Kluby morsa działają w wielu miastach w Polsce, a z roku na rok zrzeszają coraz więcej członków. Niektóre z nich, nie zwlekając, wystartowały już z sezonem. Nic dziwnego, ponieważ wiąże się to z wieloma korzyściami.
Na plaży GOSiR w Firleju wystartował już sezon na morsowanie. Jak podaje "Dziennik wschodni" w ostatnią niedzielę października ponad 50 osób przybyło na miejsce, by wspólnie wykąpać się w zimnej wodzie jeziora.
Więcej informacji znajdziesz na stronie głównej Gazeta.pl
Koniec października to idealny czas na to, by rozpocząć przyzwyczajanie organizmu do lodowatych kąpieli.

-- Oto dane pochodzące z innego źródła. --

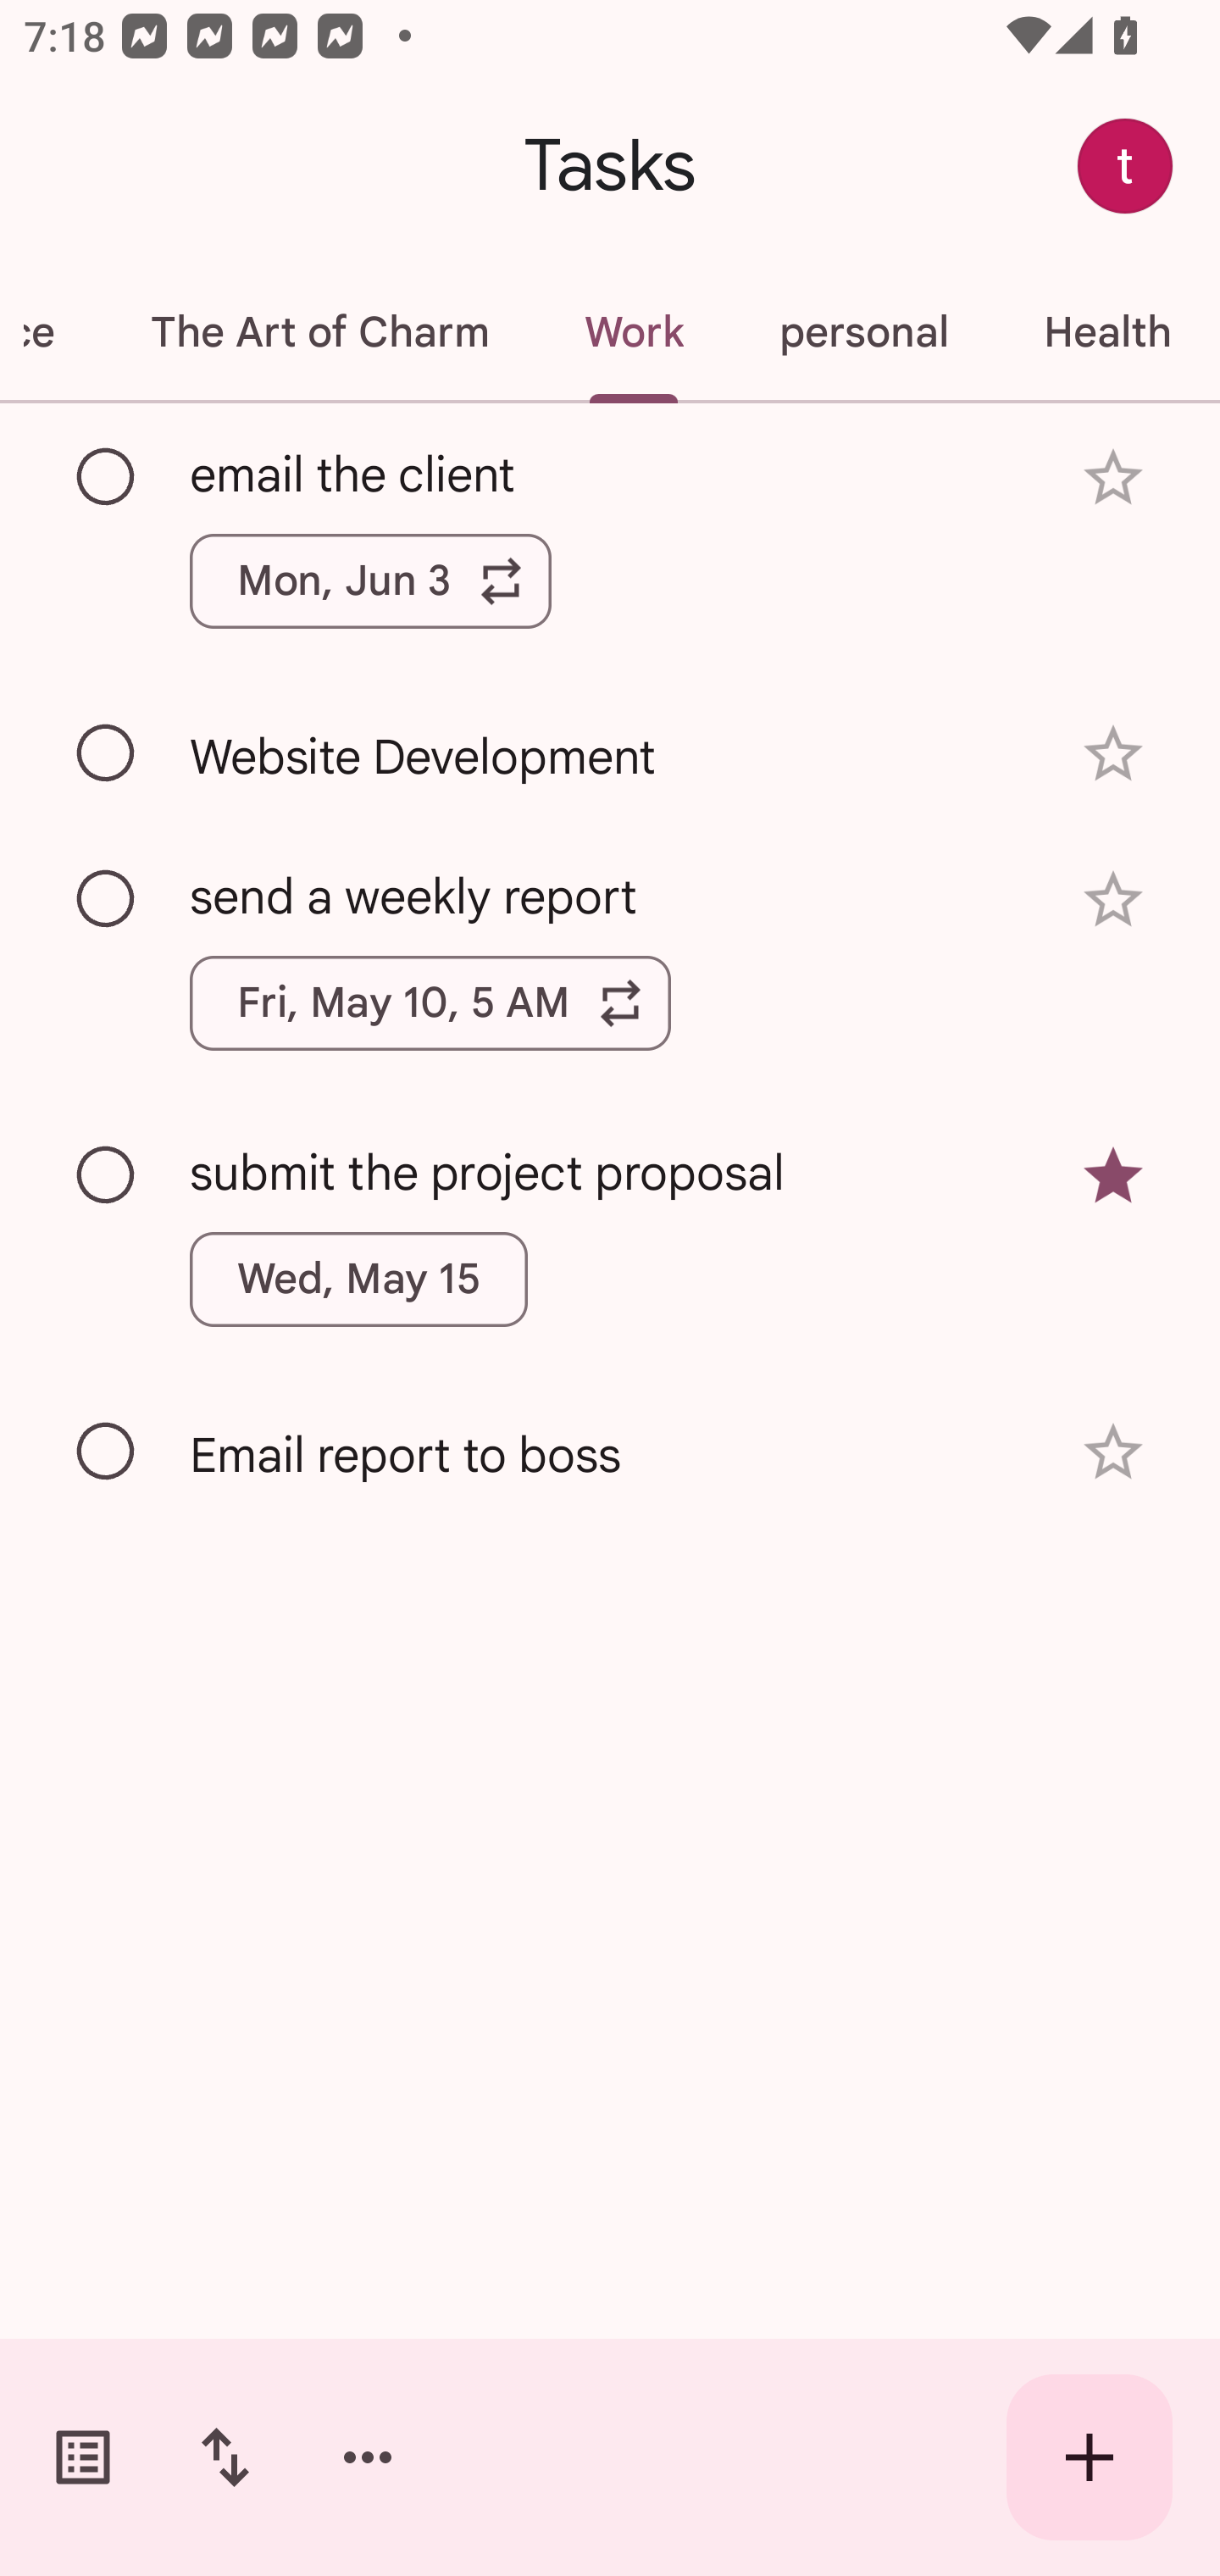 Image resolution: width=1220 pixels, height=2576 pixels. Describe the element at coordinates (1113, 752) in the screenshot. I see `Add star` at that location.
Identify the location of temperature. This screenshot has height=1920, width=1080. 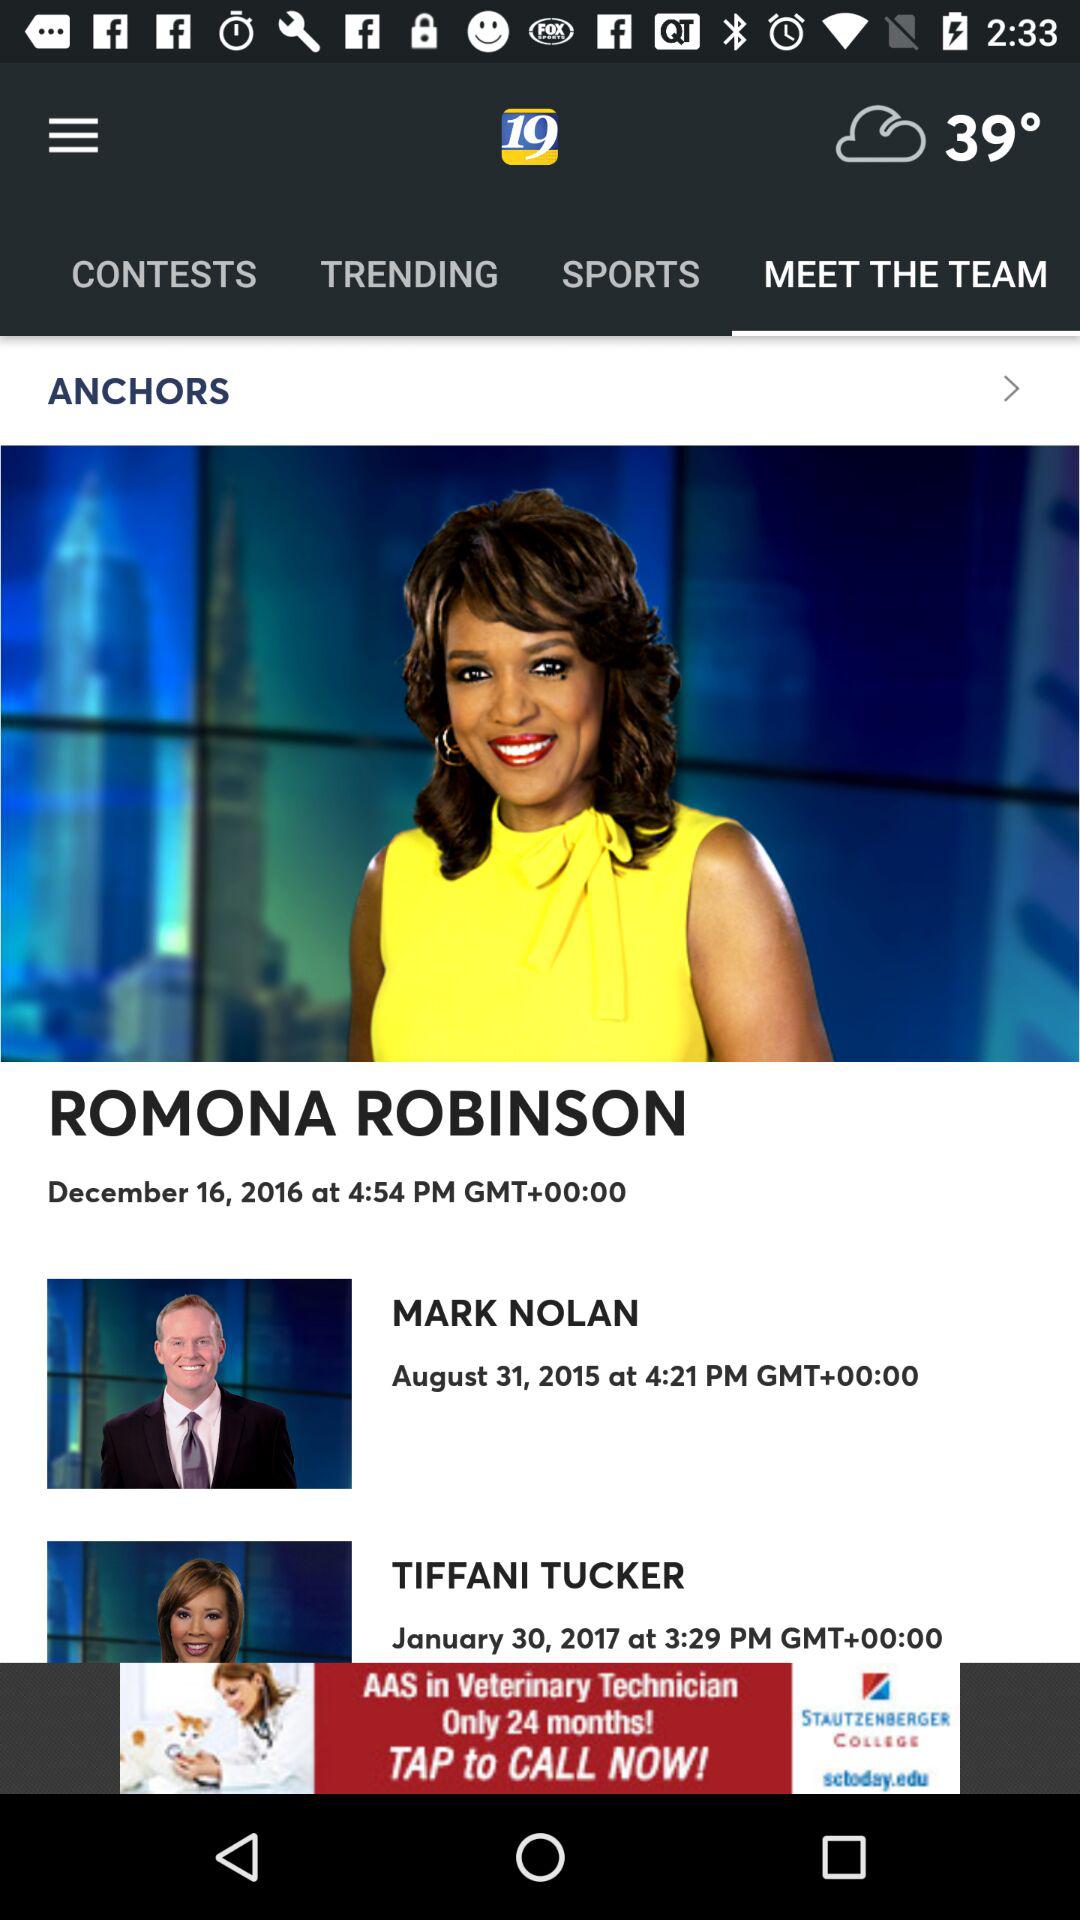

Na początku, w ramach rozgrzewki, przemaszerowaliśmy promenadą wokół jeziora, a chwilę później weszliśmy do wody, oficjalnie rozpoczynając sezon na morsowanie
- mówi w rozmowie z lokalną gazetą Grzegorz Parol, założyciel grupy "Morsujący Firlej".
Dzięki morsowaniu, czyli zanurzaniu się w lodowatej wodzie zbiorników, możemy poprawić swoje zdrowie. Jak to możliwe? Wówczas organizm pobudza się do reakcji obronnej na bardzo niską temperaturę, co naturalnie wpływa na poprawę krążenia krwi oraz odporności.
Warto jednak przygotować się do morsowania. Przede wszystkim w zbiorniku wodnym nie należy spędzić więcej niż kilka minut. Według zasady kąpiel powinna trwać tyle minut, ile stopni ma woda, jednak należy zachować zdrowy rozsądek.
Ci, którzy dopiero zaczynają przygodę z morsowaniem, nie powinni kąpać się częściej niż raz w tygodniu, a w zimniejszych miesiącach nie częściej niż dwa razy w miesiącu. Warto również poćwiczyć kilkanaście minut przed wejściem do zimnej wody.
Morsowanie poprawia nie tylko odporność, ale także wygląd skóry, usprawnia układ krążenia i poprawia pracę narządów wewnętrznych. Słyszymy również o przypadkach wspierania w ten sposób leczenia cukrzycy, otyłości, czy zapalenia stawów. Sportowcy, dzięki morsowaniu, potrafią szybciej się zregenerować, czy wyleczyć kontuzje. Po wodnej ekspozycji ciała na zimno człowiek czuje się odprężony, zrelaksowany i po prostu szczęśliwy
- przyznaje Piotr Świtaj, prezes klubu "Z łabędziem być" w rozmowie z "Dziennikiem Wschodnim".